### Excerpt provided
# # # # #

From Mike Petrilli at 9:26 pm:

If it’s everything in the chain below, yes.

On Fri, Oct 9, 2015 at 9:18 PM, Diane Ravitch wrote:

Mike, would you be okay with my posting your exchange with Jeannie Kaplan?

Diane Ravitch

On Oct 9, 2015, at 3:30 PM, Jeannie Kaplan wrote:

Sorry, Mike, but I totally disagree with you. When you make reducing the gap a main tenet of measuring success and this gap increases for ten years, you are failing. That’s like changing the rules in the middle of the game. But I guess it is all about winning, just not for the students.

And I would love to hear what you see as success in Denver. We have more segregated schools than any time since before bussing, we have the highest teacher turnover of any district in the metropolitan area, we have the most bloated administration in recent memory, etc., etc. The bottom line for me is telling the truth, and the truth is Denver is our kids are not being educated. That’s what matters. Taking tests isn’t educating. Reducing curricula isn’t educating. Pretending this is success isn’t telling the truth. My greatest fear when I was first elected in 2005 was Denver would be left as a district for those who have no other choice. I believe that is what we could easily be seeing in the not too distant future, especially when you have a board and administration that absolutely refuses to listen to anyone but themselves. And, frankly, like you, insist this is success.

# # # # #

### Goals
**1)** In the email exchange, what year does Jeannie Kaplan say she was first elected?
**2)** Using the email exchange, mark each statement yes or no, and quote the words of the exchange that settle it: (a) Kaplan says Denver has the highest teacher turnover in its metropolitan area. (b) Petrilli turns down Ravitch's request to post the exchange. (c) Kaplan says Denver's schools are less segregated than they were before busing.

### Data shown
# # # # #

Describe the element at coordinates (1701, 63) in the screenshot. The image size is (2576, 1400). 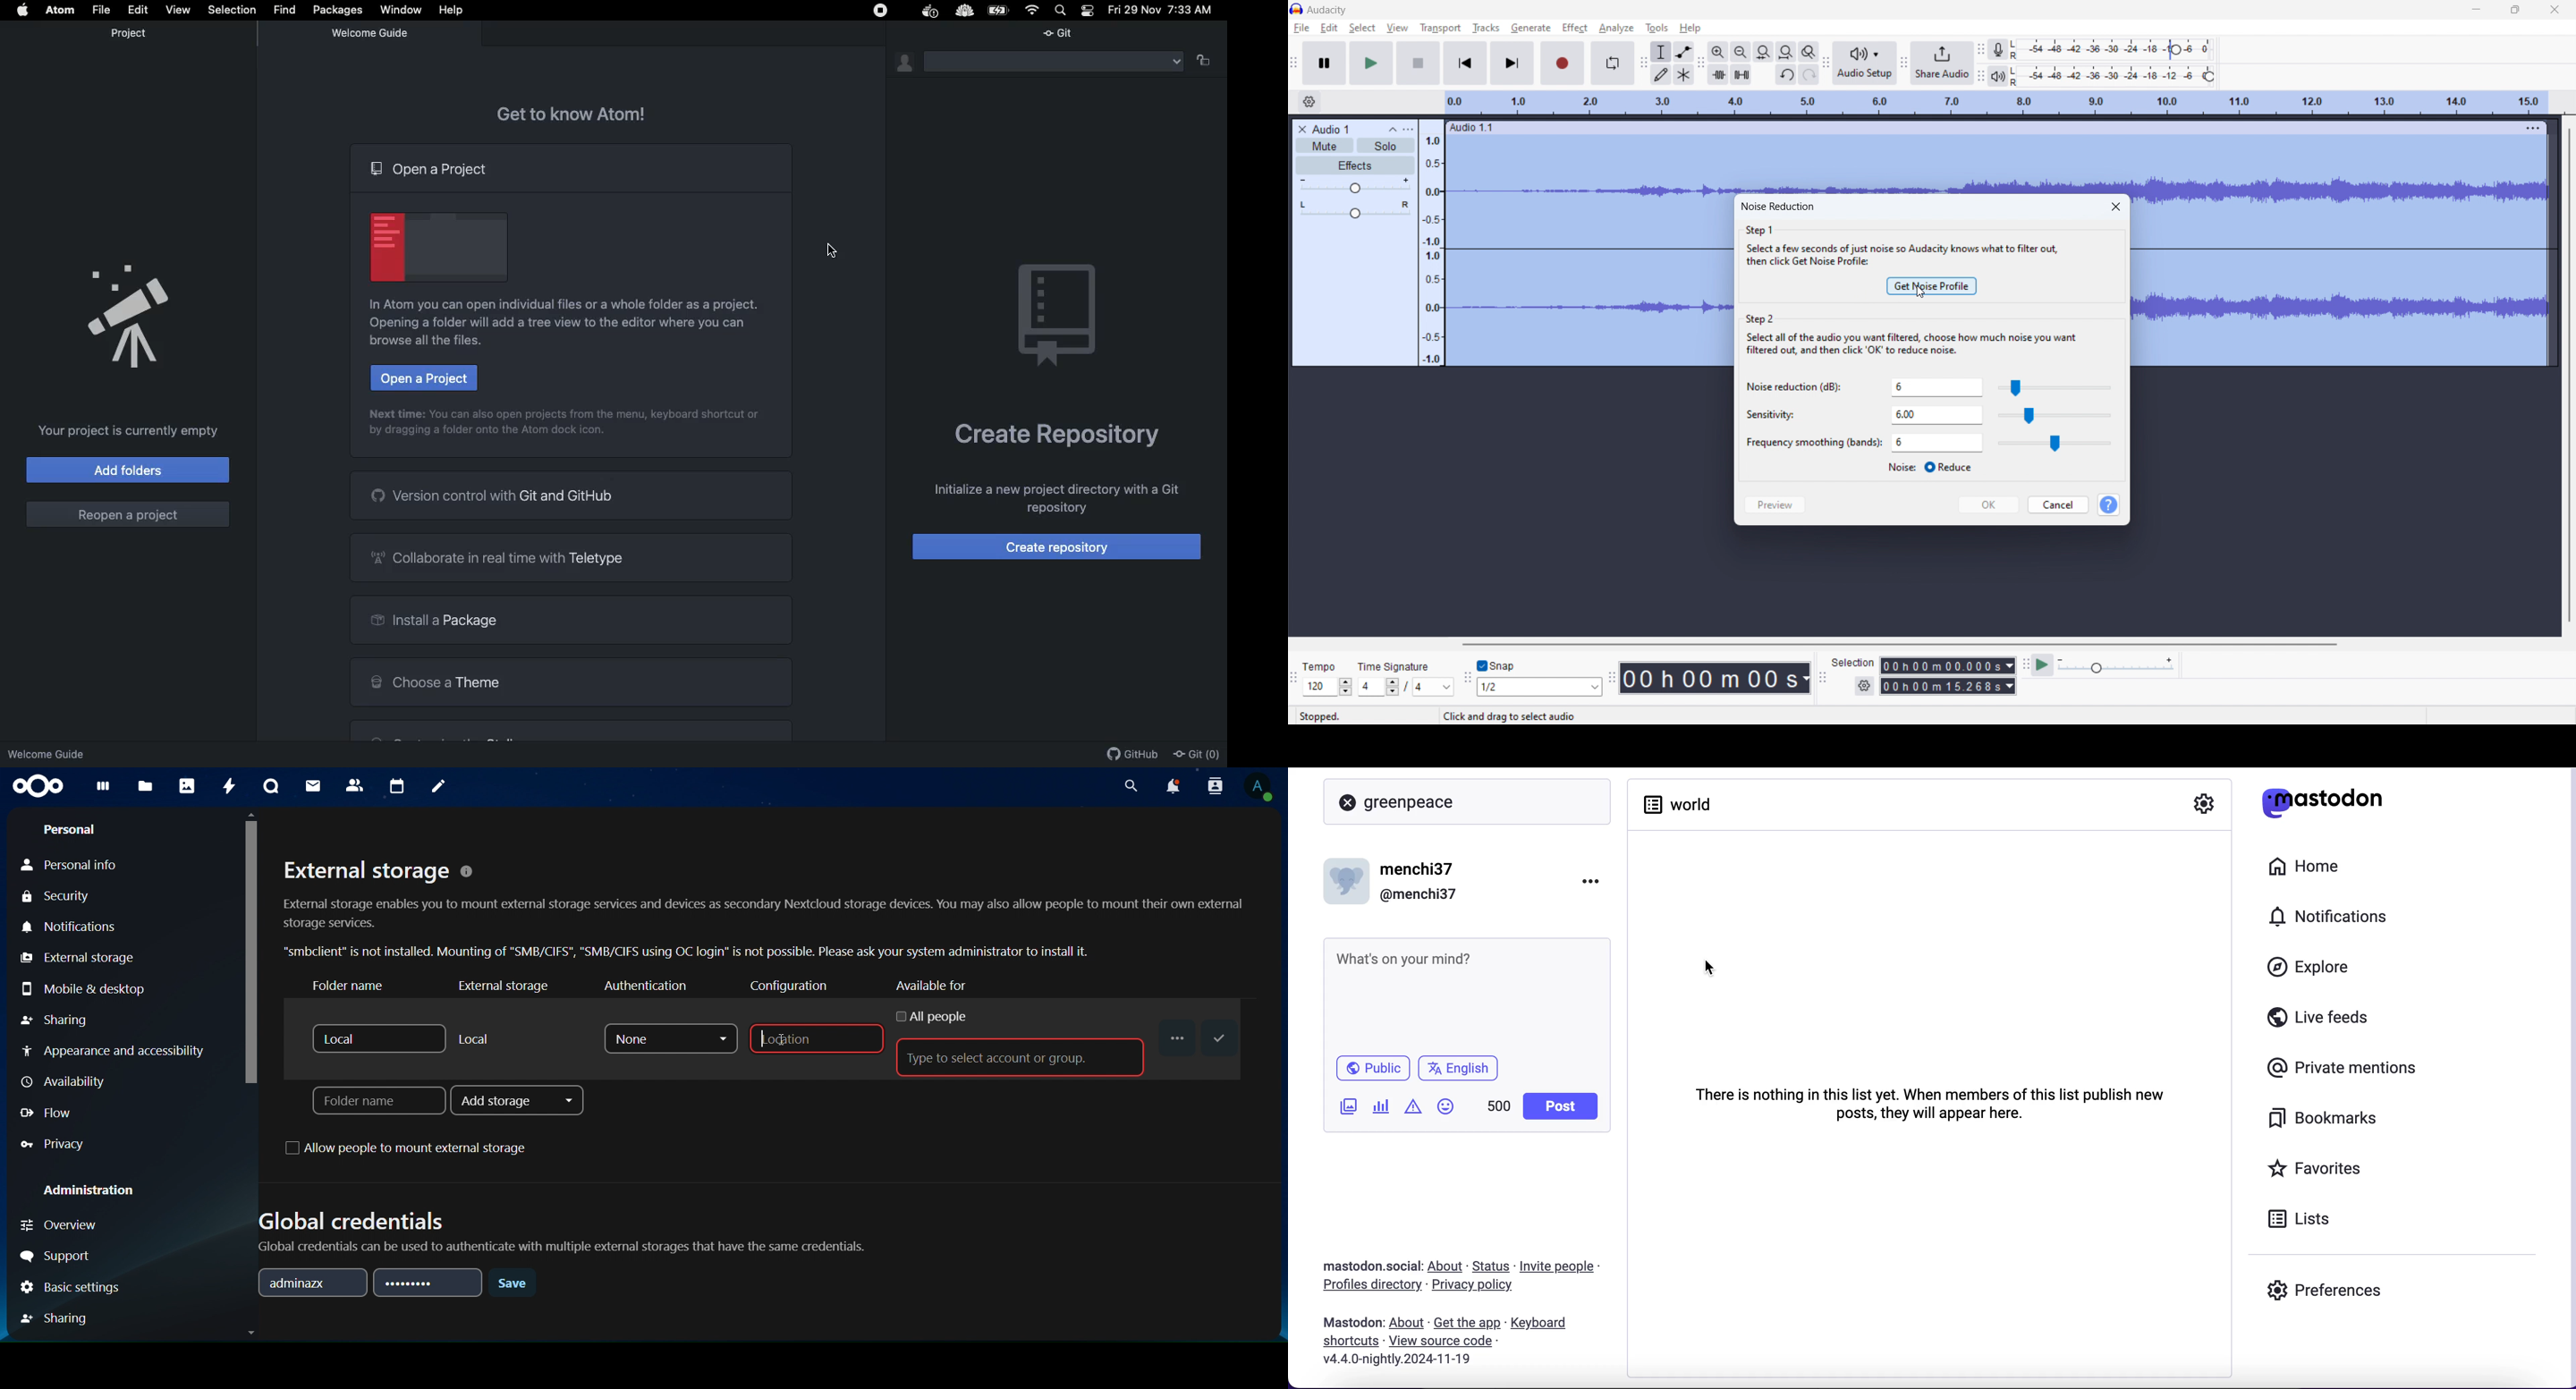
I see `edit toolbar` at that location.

# # # # #

### Task answers
**1)** 2005

**2)**
(a) Yes: "we have the highest teacher turnover of any district in the metropolitan area"
(b) No: "If it’s everything in the chain below, yes."
(c) No: "We have more segregated schools than any time since before bussing"